**WHAT IS REQUIRED:** An identical transcription of the records is required.

DATASET CONTENT below:

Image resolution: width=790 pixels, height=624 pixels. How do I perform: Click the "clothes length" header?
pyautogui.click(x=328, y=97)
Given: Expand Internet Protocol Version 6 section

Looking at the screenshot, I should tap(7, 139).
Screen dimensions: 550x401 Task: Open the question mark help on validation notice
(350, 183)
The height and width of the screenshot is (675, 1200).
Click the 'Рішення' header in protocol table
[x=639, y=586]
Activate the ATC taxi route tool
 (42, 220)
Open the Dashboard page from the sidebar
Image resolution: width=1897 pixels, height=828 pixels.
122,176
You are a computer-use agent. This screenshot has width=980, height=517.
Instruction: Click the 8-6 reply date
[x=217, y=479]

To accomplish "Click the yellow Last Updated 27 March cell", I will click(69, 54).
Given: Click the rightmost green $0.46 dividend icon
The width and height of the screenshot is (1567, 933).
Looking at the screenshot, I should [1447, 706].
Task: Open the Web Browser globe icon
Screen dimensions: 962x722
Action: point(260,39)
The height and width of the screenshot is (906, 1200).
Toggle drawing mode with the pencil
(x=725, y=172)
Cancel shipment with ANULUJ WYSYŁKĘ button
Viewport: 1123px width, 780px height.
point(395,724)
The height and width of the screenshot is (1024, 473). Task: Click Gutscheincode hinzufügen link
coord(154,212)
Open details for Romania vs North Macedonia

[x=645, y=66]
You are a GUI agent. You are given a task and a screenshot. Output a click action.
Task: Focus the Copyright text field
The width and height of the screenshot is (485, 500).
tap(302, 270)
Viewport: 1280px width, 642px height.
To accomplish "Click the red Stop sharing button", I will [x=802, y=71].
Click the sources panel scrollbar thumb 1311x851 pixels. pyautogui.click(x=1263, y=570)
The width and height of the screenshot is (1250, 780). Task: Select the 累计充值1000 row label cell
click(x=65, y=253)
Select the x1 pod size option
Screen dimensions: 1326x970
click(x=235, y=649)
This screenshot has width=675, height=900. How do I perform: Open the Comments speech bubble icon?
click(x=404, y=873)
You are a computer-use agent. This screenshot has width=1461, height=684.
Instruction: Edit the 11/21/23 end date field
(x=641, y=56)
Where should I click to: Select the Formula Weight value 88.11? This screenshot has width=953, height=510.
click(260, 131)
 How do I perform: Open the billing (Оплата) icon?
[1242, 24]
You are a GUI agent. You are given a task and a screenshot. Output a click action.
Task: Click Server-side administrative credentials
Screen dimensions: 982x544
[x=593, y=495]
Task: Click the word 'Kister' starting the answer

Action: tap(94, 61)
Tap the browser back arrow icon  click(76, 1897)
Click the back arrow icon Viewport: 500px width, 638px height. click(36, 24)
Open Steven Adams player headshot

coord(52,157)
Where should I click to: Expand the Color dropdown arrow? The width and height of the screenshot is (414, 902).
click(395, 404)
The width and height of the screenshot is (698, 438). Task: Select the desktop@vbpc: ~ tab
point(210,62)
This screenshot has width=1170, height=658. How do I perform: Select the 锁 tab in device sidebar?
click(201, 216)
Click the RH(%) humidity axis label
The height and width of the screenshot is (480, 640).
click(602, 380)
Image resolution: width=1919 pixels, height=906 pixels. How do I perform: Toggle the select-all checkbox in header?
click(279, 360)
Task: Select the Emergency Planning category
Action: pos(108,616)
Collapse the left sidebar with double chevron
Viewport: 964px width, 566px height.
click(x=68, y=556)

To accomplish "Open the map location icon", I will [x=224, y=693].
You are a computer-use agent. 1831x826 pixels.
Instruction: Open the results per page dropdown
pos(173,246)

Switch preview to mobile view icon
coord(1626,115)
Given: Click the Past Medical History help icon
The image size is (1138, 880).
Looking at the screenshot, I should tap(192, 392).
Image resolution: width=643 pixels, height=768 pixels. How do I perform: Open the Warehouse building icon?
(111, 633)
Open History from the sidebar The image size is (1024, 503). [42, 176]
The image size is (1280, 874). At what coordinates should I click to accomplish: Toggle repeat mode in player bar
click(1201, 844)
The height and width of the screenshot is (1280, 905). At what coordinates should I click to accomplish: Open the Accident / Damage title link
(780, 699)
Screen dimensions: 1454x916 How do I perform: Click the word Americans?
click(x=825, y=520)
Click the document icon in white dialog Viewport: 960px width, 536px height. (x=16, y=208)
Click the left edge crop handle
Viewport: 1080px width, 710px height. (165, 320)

End of DATASET CONTENT.

**SOLUTION:**
Image resolution: width=790 pixels, height=624 pixels. How do I perform: Click the "clothes length" header?
pyautogui.click(x=328, y=97)
Given: Expand Internet Protocol Version 6 section

Looking at the screenshot, I should tap(7, 139).
Screen dimensions: 550x401 Task: Open the question mark help on validation notice
(350, 183)
The height and width of the screenshot is (675, 1200).
Click the 'Рішення' header in protocol table
[x=639, y=586]
Activate the ATC taxi route tool
 (42, 220)
Open the Dashboard page from the sidebar
Image resolution: width=1897 pixels, height=828 pixels.
122,176
You are a computer-use agent. This screenshot has width=980, height=517.
Instruction: Click the 8-6 reply date
[x=217, y=479]

To accomplish "Click the yellow Last Updated 27 March cell", I will click(69, 54).
Given: Click the rightmost green $0.46 dividend icon
The width and height of the screenshot is (1567, 933).
Looking at the screenshot, I should [1447, 706].
Task: Open the Web Browser globe icon
Screen dimensions: 962x722
Action: point(260,39)
The height and width of the screenshot is (906, 1200).
Toggle drawing mode with the pencil
(x=725, y=172)
Cancel shipment with ANULUJ WYSYŁKĘ button
Viewport: 1123px width, 780px height.
point(395,724)
The height and width of the screenshot is (1024, 473). Task: Click Gutscheincode hinzufügen link
coord(154,212)
Open details for Romania vs North Macedonia

[x=645, y=66]
You are a GUI agent. You are given a task and a screenshot. Output a click action.
Task: Focus the Copyright text field
The width and height of the screenshot is (485, 500).
tap(302, 270)
Viewport: 1280px width, 642px height.
To accomplish "Click the red Stop sharing button", I will [x=802, y=71].
Click the sources panel scrollbar thumb 1311x851 pixels. pyautogui.click(x=1263, y=570)
The width and height of the screenshot is (1250, 780). Task: Select the 累计充值1000 row label cell
click(x=65, y=253)
Select the x1 pod size option
Screen dimensions: 1326x970
click(x=235, y=649)
This screenshot has width=675, height=900. How do I perform: Open the Comments speech bubble icon?
click(x=404, y=873)
You are a computer-use agent. This screenshot has width=1461, height=684.
Instruction: Edit the 11/21/23 end date field
(x=641, y=56)
Where should I click to: Select the Formula Weight value 88.11? This screenshot has width=953, height=510.
click(260, 131)
 How do I perform: Open the billing (Оплата) icon?
[1242, 24]
You are a GUI agent. You are given a task and a screenshot. Output a click action.
Task: Click Server-side administrative credentials
Screen dimensions: 982x544
[x=593, y=495]
Task: Click the word 'Kister' starting the answer

Action: tap(94, 61)
Tap the browser back arrow icon  click(76, 1897)
Click the back arrow icon Viewport: 500px width, 638px height. click(36, 24)
Open Steven Adams player headshot

coord(52,157)
Where should I click to: Expand the Color dropdown arrow? The width and height of the screenshot is (414, 902).
click(395, 404)
The width and height of the screenshot is (698, 438). Task: Select the desktop@vbpc: ~ tab
point(210,62)
This screenshot has width=1170, height=658. How do I perform: Select the 锁 tab in device sidebar?
click(201, 216)
Click the RH(%) humidity axis label
The height and width of the screenshot is (480, 640).
click(602, 380)
Image resolution: width=1919 pixels, height=906 pixels. How do I perform: Toggle the select-all checkbox in header?
click(279, 360)
Task: Select the Emergency Planning category
Action: pos(108,616)
Collapse the left sidebar with double chevron
Viewport: 964px width, 566px height.
click(x=68, y=556)

To accomplish "Open the map location icon", I will [x=224, y=693].
You are a computer-use agent. 1831x826 pixels.
Instruction: Open the results per page dropdown
pos(173,246)

Switch preview to mobile view icon
coord(1626,115)
Given: Click the Past Medical History help icon
The image size is (1138, 880).
Looking at the screenshot, I should tap(192, 392).
Image resolution: width=643 pixels, height=768 pixels. How do I perform: Open the Warehouse building icon?
(111, 633)
Open History from the sidebar The image size is (1024, 503). [42, 176]
The image size is (1280, 874). At what coordinates should I click to accomplish: Toggle repeat mode in player bar
click(1201, 844)
The height and width of the screenshot is (1280, 905). At what coordinates should I click to accomplish: Open the Accident / Damage title link
(780, 699)
Screen dimensions: 1454x916 How do I perform: Click the word Americans?
click(x=825, y=520)
Click the document icon in white dialog Viewport: 960px width, 536px height. (x=16, y=208)
Click the left edge crop handle
Viewport: 1080px width, 710px height. (165, 320)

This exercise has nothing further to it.